Calprotectin is key for separating:
👉 IBS vs IBD



✅ Step 4 – Use results to guide next step

This is where the pathway becomes simple.


🟢 Normal tests + normal calprotectin

Likely:
👉 IBS / functional diarrhoea

Management:

  • no colonoscopy
  • conservative treatment

Most patients fall here.


🔴 Raised calprotectin or CRP

Think:
👉 IBD

Next step:
👉 colonoscopy with biopsies


🔴 Iron deficiency anaemia

Think:
👉 malignancy until proven otherwise

Next step:
👉 colonoscopy ± OGD


🟡 Positive coeliac screen

Next step:
👉 OGD with duodenal biopsy


🟡 Persistent unexplained diarrhoea (>6–8 weeks) despite normal tests

Consider:
👉 routine colonoscopy (microscopic colitis etc.)


🟡 Fatty stools/weight loss

Consider:
👉 pancreatic insufficiency → faecal elastase



✅ Step 5 – Common diagnoses you’ll actually see

Focus on realistic NHS cases.


Most common

  • IBS
  • Bile acid diarrhoea
  • Coeliac disease
  • IBD
  • Medication side effects (metformin, PPIs, antibiotics)

Less common but important

  • Microscopic colitis
  • Pancreatic insufficiency
  • Cancer

Don’t chase rare zebras early.



✅ Practical ward/clinic examples


Scenario 1

Young patient, normal bloods, calprotectin normal
→ IBS
→ no scope


Scenario 2

Chronic diarrhoea + raised calprotectin
→ colonoscopy (IBD likely)


Scenario 3

IDA + diarrhoea
→ urgent GI workup


Scenario 4

Watery diarrhoea, normal tests, older patient
→ consider microscopic colitis → colonoscopy


Scenario 5

Greasy stools + weight loss
→ pancreatic tests



✅ When to refer to gastro

Refer if:

  • red flags
  • raised calprotectin
  • anaemia
  • suspected IBD
  • coeliac positive
  • persistent unexplained symptoms

Do not refer straightforward IBS.



❌ Common junior mistakes

  • Scoping everyone immediately
  • Forgetting calprotectin
  • Missing coeliac screen
  • Labeling IBS without tests
  • Ignoring medications
  • Not checking red flags

Be systematic — it saves unnecessary scopes.

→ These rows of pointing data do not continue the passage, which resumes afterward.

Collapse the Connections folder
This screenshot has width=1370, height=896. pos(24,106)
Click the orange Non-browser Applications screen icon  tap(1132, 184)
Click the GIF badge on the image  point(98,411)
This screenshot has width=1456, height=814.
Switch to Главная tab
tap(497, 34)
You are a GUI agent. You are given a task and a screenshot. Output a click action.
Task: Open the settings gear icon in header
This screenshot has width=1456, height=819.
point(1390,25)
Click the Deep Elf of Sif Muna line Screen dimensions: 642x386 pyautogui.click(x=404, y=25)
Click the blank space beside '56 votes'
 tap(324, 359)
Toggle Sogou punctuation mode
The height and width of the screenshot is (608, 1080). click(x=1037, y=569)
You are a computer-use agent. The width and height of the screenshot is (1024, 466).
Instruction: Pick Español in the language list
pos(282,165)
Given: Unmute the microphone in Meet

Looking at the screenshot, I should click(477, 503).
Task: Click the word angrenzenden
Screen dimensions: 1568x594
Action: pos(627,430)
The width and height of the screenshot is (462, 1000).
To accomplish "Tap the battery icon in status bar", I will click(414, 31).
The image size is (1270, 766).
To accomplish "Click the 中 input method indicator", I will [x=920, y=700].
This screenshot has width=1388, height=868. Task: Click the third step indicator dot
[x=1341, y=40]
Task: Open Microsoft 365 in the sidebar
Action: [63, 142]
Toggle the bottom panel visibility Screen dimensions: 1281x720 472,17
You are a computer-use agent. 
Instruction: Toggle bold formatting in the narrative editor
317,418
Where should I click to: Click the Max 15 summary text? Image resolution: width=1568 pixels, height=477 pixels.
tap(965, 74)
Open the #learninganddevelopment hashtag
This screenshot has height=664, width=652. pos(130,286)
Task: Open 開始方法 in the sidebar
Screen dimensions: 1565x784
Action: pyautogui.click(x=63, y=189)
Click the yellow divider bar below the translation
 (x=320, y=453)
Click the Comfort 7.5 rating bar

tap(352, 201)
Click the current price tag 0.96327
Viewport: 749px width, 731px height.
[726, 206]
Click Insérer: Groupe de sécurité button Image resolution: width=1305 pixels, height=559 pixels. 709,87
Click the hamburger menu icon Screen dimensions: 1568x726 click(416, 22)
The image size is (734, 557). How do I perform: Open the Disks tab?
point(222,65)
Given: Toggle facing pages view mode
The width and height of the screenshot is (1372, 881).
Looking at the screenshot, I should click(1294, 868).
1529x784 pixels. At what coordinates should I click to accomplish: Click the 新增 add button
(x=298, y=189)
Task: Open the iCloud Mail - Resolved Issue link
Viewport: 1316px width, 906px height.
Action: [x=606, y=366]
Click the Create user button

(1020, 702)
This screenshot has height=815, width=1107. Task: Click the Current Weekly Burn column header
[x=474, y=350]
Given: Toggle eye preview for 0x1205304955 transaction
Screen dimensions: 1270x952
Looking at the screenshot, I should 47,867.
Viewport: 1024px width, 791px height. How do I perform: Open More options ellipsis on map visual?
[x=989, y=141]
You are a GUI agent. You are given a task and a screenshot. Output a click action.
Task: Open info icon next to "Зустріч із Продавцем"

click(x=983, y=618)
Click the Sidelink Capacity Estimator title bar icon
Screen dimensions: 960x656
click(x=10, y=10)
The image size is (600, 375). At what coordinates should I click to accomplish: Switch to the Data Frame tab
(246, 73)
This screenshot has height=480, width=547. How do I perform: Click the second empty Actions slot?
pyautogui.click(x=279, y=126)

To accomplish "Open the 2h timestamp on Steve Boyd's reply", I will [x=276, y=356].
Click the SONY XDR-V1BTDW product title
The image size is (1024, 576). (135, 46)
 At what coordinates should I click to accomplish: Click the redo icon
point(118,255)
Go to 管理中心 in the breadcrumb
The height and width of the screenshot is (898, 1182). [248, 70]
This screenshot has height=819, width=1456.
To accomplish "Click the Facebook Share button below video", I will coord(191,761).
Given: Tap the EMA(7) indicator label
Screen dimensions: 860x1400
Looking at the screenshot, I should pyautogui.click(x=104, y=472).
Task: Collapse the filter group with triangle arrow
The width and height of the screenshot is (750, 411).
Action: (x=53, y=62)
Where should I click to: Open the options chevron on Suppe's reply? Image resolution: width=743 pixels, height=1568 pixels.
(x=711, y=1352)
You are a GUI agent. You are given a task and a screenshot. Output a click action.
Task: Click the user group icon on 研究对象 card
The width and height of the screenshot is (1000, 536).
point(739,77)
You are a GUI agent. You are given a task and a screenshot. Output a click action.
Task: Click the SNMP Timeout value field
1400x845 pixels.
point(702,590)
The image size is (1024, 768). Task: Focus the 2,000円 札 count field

✅ Simple NHS pathway (easy memory rule)

Think:

1️⃣ Red flags? → scope
2️⃣ Basic bloods + stool tests
3️⃣ Calprotectin result
4️⃣ Normal → IBS
5️⃣ Abnormal → investigate

That’s 95% of cases.



✅ Take-home concept

Most chronic diarrhoea is IBS.
Your job is to safely exclude IBD, cancer, and coeliac — then stop investigating.

Over-testing causes more harm than good.